To report a case of a patient diagnosed with CMML with recurrent subdural hematomas and platelet dysfunction.

The case report was based on data recorded in the electronic medical record and literature review.

A 62-year-old female diagnosed with CMML in February 2022 during investigation of persistent monocytosis associated with anemia and thrombocytopenia. Hemoglobin: 8.9 g/dL; White blood cell count: 11,860/mm3 (69/0/0/9/20); Platelets: 45,000/mm3. BCR-ABL and JAK2 tests were negative. Bone marrow examination revealed erythroid and granulocytic hypercellularity with dysplastic changes. Megakaryocytes were hypolobulated. The patient presented with a left subdural hematoma following a mild traumatic brain injury in October 2022, requiring neurosurgical intervention. At that time, coagulation profile and platelet levels were normal. In December 2022, she experienced headaches again, with a subdural hematoma on the right side without any history of local trauma. The hematoma was drained once more, and laboratory tests continued to show normal platelet levels and coagulation profile. After discharge, the patient presented with neurological symptoms in January 2023, and a new right-sided subdural hematoma required two additional surgical interventions. Structural abnormalities were not detected on imaging exams. Given the recurrent episodes of severe intracranial hemorrhage with a risk of herniation, the hypothesis of platelet dysfunction associated with CMML was considered, and platelet transfusion was performed. After this intervention, there were no further bleeding episodes, and subsequent platelet aggregation testing confirmed hypoaggregation with collagen, ristocetin at a concentration of 1.2 mg/mL, adrenaline, and arachidonic acid. In outpatient follow-up, the patient showed an increase in white blood cell count and anemia with thrombocytopenia, and she received the AZAVIT-ABCDEF protocol (azacitidine, erythropoietin, filgrastim associated with high doses of vitamin B1, C, and D3) after signing the informed consent. There was no recurrence of central nervous system bleeding, and the leukocytosis and monocytosis were controlled.
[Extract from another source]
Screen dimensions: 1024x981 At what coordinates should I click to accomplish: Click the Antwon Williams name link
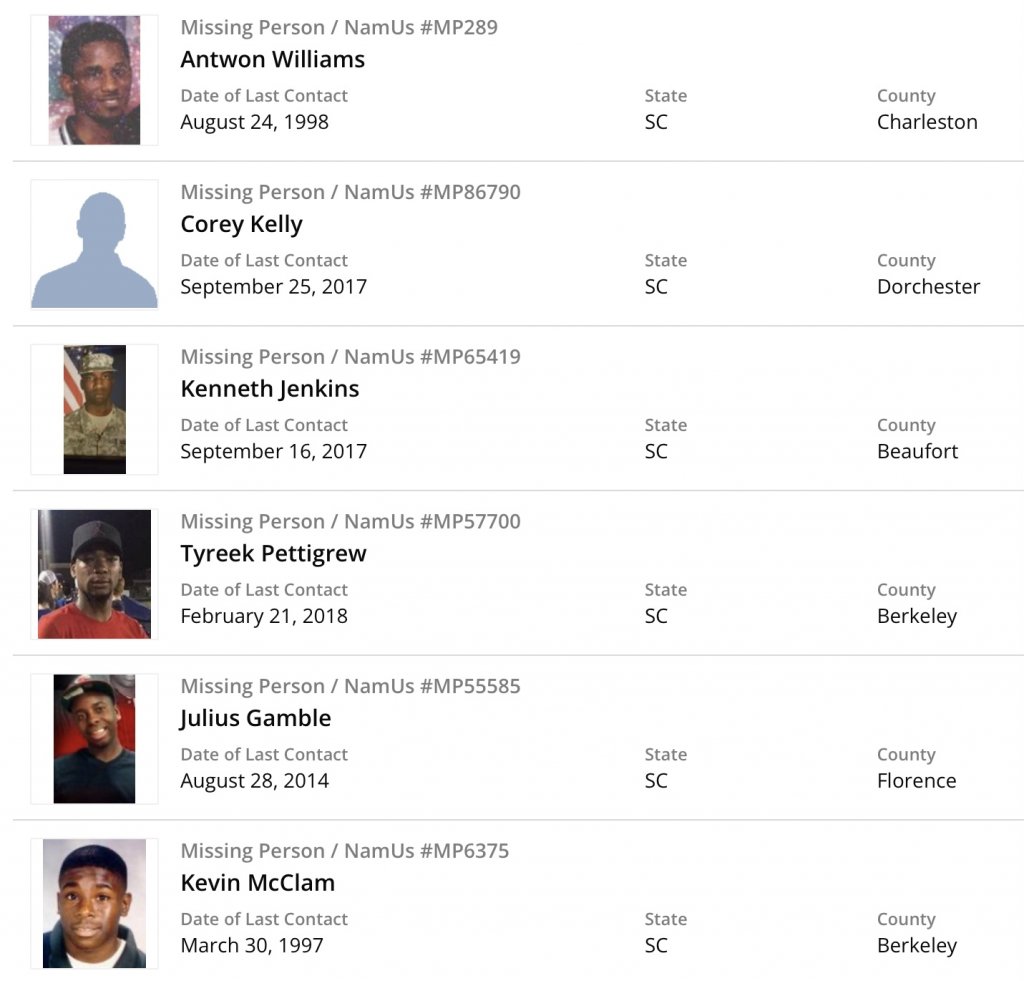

CMML is a condition characterized by persistent monocytosis associated with dysplastic morphology in the bone marrow and can exhibit features of either myelodysplastic neoplasms or chronic myeloproliferative diseases. It is associated with various mutations, including the TET2 gene mutation, which occurs in up to 60% of patients and appears to lead to mild platelet dysfunction. Platelet transfusions stopped the intracranial hemorrhage, and high doses of vitamin C possibly restored the function of the TET2 gene.

Advanced in molecular studies may further elucidate the heterogeneity of these myeloid disorders with uncertain clinical behavior and assist in therapeutic decision-making. The patient in this case was diagnosed with CMML and presented with recurrent subdural hematomas in the context of platelet dysfunction, with bleeding cessation achieved through platelet transfusion.